But who really knows what’s going on?
In 1967, Richard Alpert, one of the early investigators of LSD, carted his psychedelic pills halfway around the world hoping to find someone who better understood their properties. In India, he met Neem Karoli Baba, a Hindu guru and mystic intrigued by the hallucinatory drugs. “Do you have any?” the yogi asked of the pills, and indeed, Alpert did. But after handing over 900 micrograms of the world’s purest LSD, he watched in astonishment as the mystic swallowed the massive dose and simply laughed in Alpert’s face.
“So either he’s tripping all the time,” Fox says, while relating the story to his students, “or his body was able to render the drugs inert.”
As it turns out, Harry Houdini was also a yogi, and advanced yogis claim to slow their heart rate down to a near-stop, Fox explains. The philosophy professor is giving a lesson on meditation, on how “breathing can get you pretty high,” and it’s here that he explores breathing’s unique property: something that is both voluntary and not; a bridge between the things we have control over and the things we don’t.
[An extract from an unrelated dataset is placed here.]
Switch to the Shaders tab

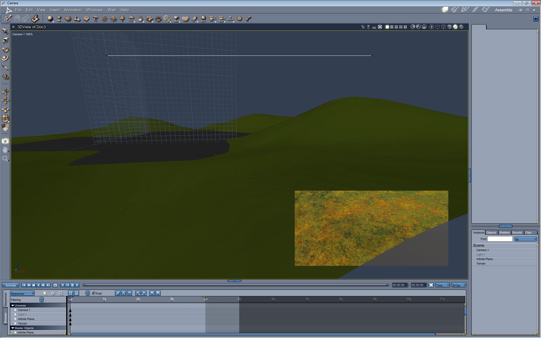[504, 232]
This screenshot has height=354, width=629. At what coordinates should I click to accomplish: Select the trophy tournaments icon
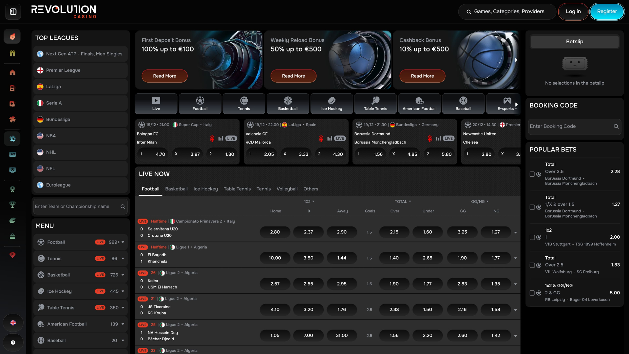(12, 205)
Perhaps then, it is not unlike the human brain.
When Fox reflects on the first truly mind-blowing thing he ever read, he cites The Illuminatus! Trilogy, a 1975 science fiction series with a radical premise: That every conspiracy theory you’ve ever heard is correct. In some ways, the book, with its wild notion that the only limits we have are the ones we impose on ourselves, would dictate the rest of his career.
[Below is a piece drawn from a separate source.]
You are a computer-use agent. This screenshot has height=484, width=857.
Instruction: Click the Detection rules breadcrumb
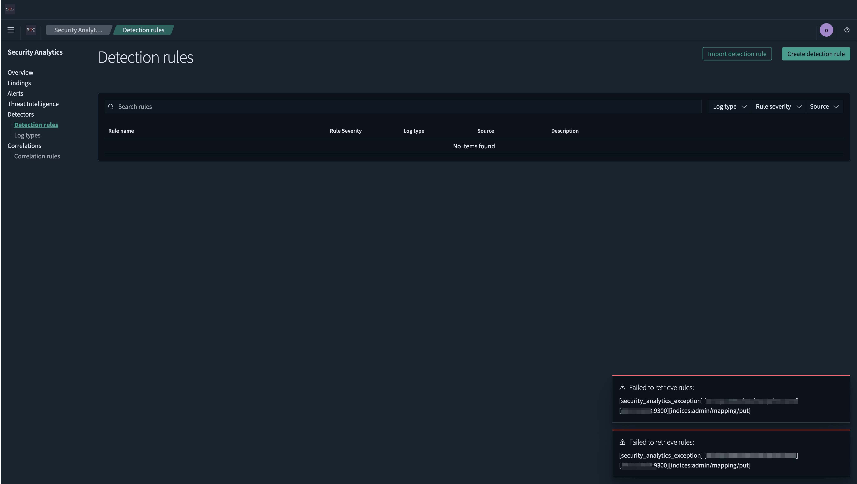coord(143,30)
“I’m an open-minded skeptic,” Fox says. “I’m not a big believer in belief.”
It all goes back to the arrogance of ignorance Fox so disdains. “There’s a plague of stupidity,” he laments. “Nobody is thinking for themselves anymore. Everything has become too easy.”
In defiance, he and his students turn to texts like the Daodejing, forcing them to wrestle with seemingly contradictory concepts:
A Way that can be followed is not a constant Way.
A name that can be named is not a constant name.
The absence of designation initiates the world as a whole;
The presence of designation engenders the ten thousand things.
“These texts are so obscure, they force students to think for themselves,” Fox says. “To think philosophically is to make arguments. The best questions are the ones that lead to more questions, not the ones with answers.”